Output the entries verbatim, including every line.
[[ Material supplied, beginning ]]
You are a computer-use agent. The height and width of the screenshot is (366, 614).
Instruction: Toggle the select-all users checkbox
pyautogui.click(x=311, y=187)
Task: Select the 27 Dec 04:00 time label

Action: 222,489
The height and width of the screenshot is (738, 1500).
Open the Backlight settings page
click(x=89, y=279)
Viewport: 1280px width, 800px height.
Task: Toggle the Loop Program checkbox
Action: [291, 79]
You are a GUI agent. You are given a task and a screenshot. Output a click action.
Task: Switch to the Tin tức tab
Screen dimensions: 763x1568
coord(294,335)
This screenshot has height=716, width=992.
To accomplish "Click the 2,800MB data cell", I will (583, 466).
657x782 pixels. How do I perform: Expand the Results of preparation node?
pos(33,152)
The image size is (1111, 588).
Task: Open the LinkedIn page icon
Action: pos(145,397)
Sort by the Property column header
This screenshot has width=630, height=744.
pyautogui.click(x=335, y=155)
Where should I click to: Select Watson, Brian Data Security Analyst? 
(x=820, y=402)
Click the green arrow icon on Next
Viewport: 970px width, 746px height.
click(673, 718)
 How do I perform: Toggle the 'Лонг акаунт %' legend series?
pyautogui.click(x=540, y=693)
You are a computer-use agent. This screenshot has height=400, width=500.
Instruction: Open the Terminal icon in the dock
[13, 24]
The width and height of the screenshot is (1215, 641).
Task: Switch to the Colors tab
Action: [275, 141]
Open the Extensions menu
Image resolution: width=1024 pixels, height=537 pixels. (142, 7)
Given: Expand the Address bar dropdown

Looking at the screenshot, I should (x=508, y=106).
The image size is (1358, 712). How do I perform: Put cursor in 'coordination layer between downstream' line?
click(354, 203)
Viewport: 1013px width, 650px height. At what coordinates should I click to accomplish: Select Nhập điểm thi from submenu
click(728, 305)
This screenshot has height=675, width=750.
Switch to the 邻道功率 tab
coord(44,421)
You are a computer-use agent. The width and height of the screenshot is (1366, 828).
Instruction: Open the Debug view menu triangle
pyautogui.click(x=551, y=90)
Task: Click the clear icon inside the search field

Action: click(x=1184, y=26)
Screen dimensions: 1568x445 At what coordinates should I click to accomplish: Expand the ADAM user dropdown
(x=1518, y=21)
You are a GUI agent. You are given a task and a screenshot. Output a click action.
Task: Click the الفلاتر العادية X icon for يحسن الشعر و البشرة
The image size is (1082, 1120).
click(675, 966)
[[ Material supplied, end ]]
Expected output
You are a computer-use agent. The height and width of the screenshot is (366, 614).
Instruction: Toggle the select-all users checkbox
pyautogui.click(x=311, y=187)
Task: Select the 27 Dec 04:00 time label

Action: 222,489
The height and width of the screenshot is (738, 1500).
Open the Backlight settings page
click(x=89, y=279)
Viewport: 1280px width, 800px height.
Task: Toggle the Loop Program checkbox
Action: [291, 79]
You are a GUI agent. You are given a task and a screenshot. Output a click action.
Task: Switch to the Tin tức tab
Screen dimensions: 763x1568
coord(294,335)
This screenshot has height=716, width=992.
To accomplish "Click the 2,800MB data cell", I will (583, 466).
657x782 pixels. How do I perform: Expand the Results of preparation node?
pos(33,152)
The image size is (1111, 588).
Task: Open the LinkedIn page icon
Action: pos(145,397)
Sort by the Property column header
This screenshot has width=630, height=744.
pyautogui.click(x=335, y=155)
Where should I click to: Select Watson, Brian Data Security Analyst? 
(x=820, y=402)
Click the green arrow icon on Next
Viewport: 970px width, 746px height.
click(673, 718)
 How do I perform: Toggle the 'Лонг акаунт %' legend series?
pyautogui.click(x=540, y=693)
You are a computer-use agent. This screenshot has height=400, width=500.
Instruction: Open the Terminal icon in the dock
[13, 24]
The width and height of the screenshot is (1215, 641).
Task: Switch to the Colors tab
Action: [275, 141]
Open the Extensions menu
Image resolution: width=1024 pixels, height=537 pixels. (142, 7)
Given: Expand the Address bar dropdown

Looking at the screenshot, I should (x=508, y=106).
The image size is (1358, 712). How do I perform: Put cursor in 'coordination layer between downstream' line?
click(354, 203)
Viewport: 1013px width, 650px height. At what coordinates should I click to accomplish: Select Nhập điểm thi from submenu
click(728, 305)
This screenshot has height=675, width=750.
Switch to the 邻道功率 tab
coord(44,421)
You are a computer-use agent. The width and height of the screenshot is (1366, 828).
Instruction: Open the Debug view menu triangle
pyautogui.click(x=551, y=90)
Task: Click the clear icon inside the search field

Action: click(x=1184, y=26)
Screen dimensions: 1568x445 At what coordinates should I click to accomplish: Expand the ADAM user dropdown
(x=1518, y=21)
You are a GUI agent. You are given a task and a screenshot. Output a click action.
Task: Click the الفلاتر العادية X icon for يحسن الشعر و البشرة
The image size is (1082, 1120).
click(675, 966)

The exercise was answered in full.